Texto da página:
# # # # # # #

O maior ponto positivo da economia continua sendo o forte mercado de trabalho, com a taxa de desemprego em uma baixa causada pela pandemia de 3,6%. A demanda por trabalhadores se aproximou de marcas recordes em abril, com cerca de duas vezes mais vagas do que candidatos procurando emprego. As solicitações semanais de seguro-desemprego começaram a aumentar recentemente, mas ainda estão muito abaixo do que durante a maior parte da pandemia.

Com os trabalhadores ainda conseguindo encontrar empregos, o Fed fez uma mudança mais agressiva nesta semana para aumentar as taxas de juros em 0,75% na esperança de esfriar a economia o suficiente para conter a inflação sem levá-la a entrar em recessão. Apesar das garantias do banco central de que pode “desacelerar a economia de forma suave”, as empresas e as famílias estão cada vez mais preocupadas com a situação da economia, assim como com suas finanças pessoais. De fato, o sentimento do consumidor americano despencou este mês para seu nível mais baixo já registrado, de acordo com um índice da Universidade de Michigan.

“O consumidor está sob pressão”, disse Douglas Duncan, economista-chefe da gigante das financiadoras de hipotecas Fannie Mae, que espera uma recessão no próximo ano. “Percebemos isso na diminuição das vendas no varejo e no aumento do uso de cartão de crédito. No entanto, não esperamos que as coisas desmoronem imediatamente. Será uma recessão mais lenta.”

De fato, pequenas empresas em todo os EUA estão relatando pequenos sinais de recuo nos gastos de clientes. A Morehead Pools, loja especializada em piscinas de quintal de luxo na Louisiana, tem reservas de instalação até agosto, de acordo com o CEO Michael Moore. Mas em um sinal de que os consumidores com renda mais alta talvez estejam pensando duas vezes antes de gastar, as consultas para novos serviços caíram 30% até o momento este ano.

“Depois de você começar a pagar mais de US$ 4 [por galão de gasolina], todo mundo sente isso ao abastecer e eles não estão ganhando o suficiente para dar conta disso”, disse Moore em uma reunião com analistas organizada pelo banco Jefferies esta semana. “O custo da energia e da inflação e, em seguida, o valor do dinheiro… isso realmente vai fazer recuar a demanda em nosso setor.”

A Noffke Roofing em Mequon, Wisconsin, viu uma demanda insaciável durante a pandemia por seus serviços. Mas nos últimos tempos, as oscilações na economia estão levando muitos clientes a consertar seus telhados em vez de substituí-los completamente. Muitos também estão fazendo trocas com materiais mais baratos, como telhas asfálticas em vez das de cedro.

“Sem dúvidas estamos começando a ver uma hesitação”, disse o presidente Ben Noffke. “Os clientes estão dizendo ‘Sei que é hora de comprar um novo telhado, mas será que podemos aguentar um pouco mais com este?’ Eles estão refletindo muito mais em relação aos seus orçamentos.”

# # # # # # #

Dados:
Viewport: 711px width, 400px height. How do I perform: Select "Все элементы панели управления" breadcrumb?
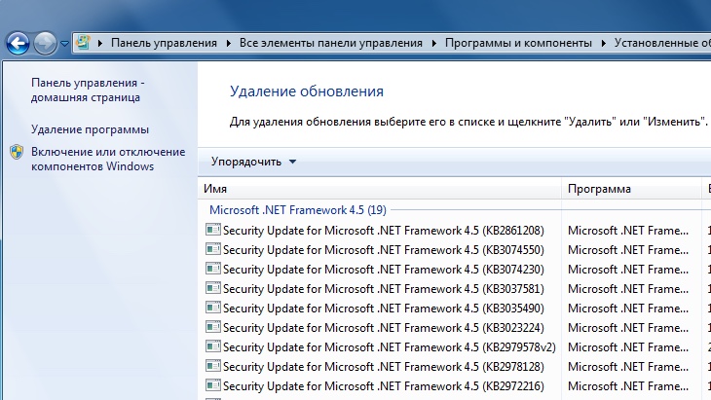tap(331, 43)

# # # # # # #

Exercício A:
Responda com base no texto sobre a economia:
(i) Qual é a taxa de desemprego citada?
(ii) Em quanto o Fed aumentou as taxas de juros nesta semana?
(iii) Quanto caíram, até o momento este ano, as consultas para novos serviços da Morehead Pools?
Exercício B: Reproduza, sem qualquer alteração, o trecho do texto sobre a economia que começa com as palavras "O maior ponto" e termina com "parte da pandemia.".

Resposta A:
(i) 3,6%.
(ii) 0,75%.
(iii) 30%.

Resposta B:
O maior ponto positivo da economia continua sendo o forte mercado de trabalho, com a taxa de desemprego em uma baixa causada pela pandemia de 3,6%. A demanda por trabalhadores se aproximou de marcas recordes em abril, com cerca de duas vezes mais vagas do que candidatos procurando emprego. As solicitações semanais de seguro-desemprego começaram a aumentar recentemente, mas ainda estão muito abaixo do que durante a maior parte da pandemia.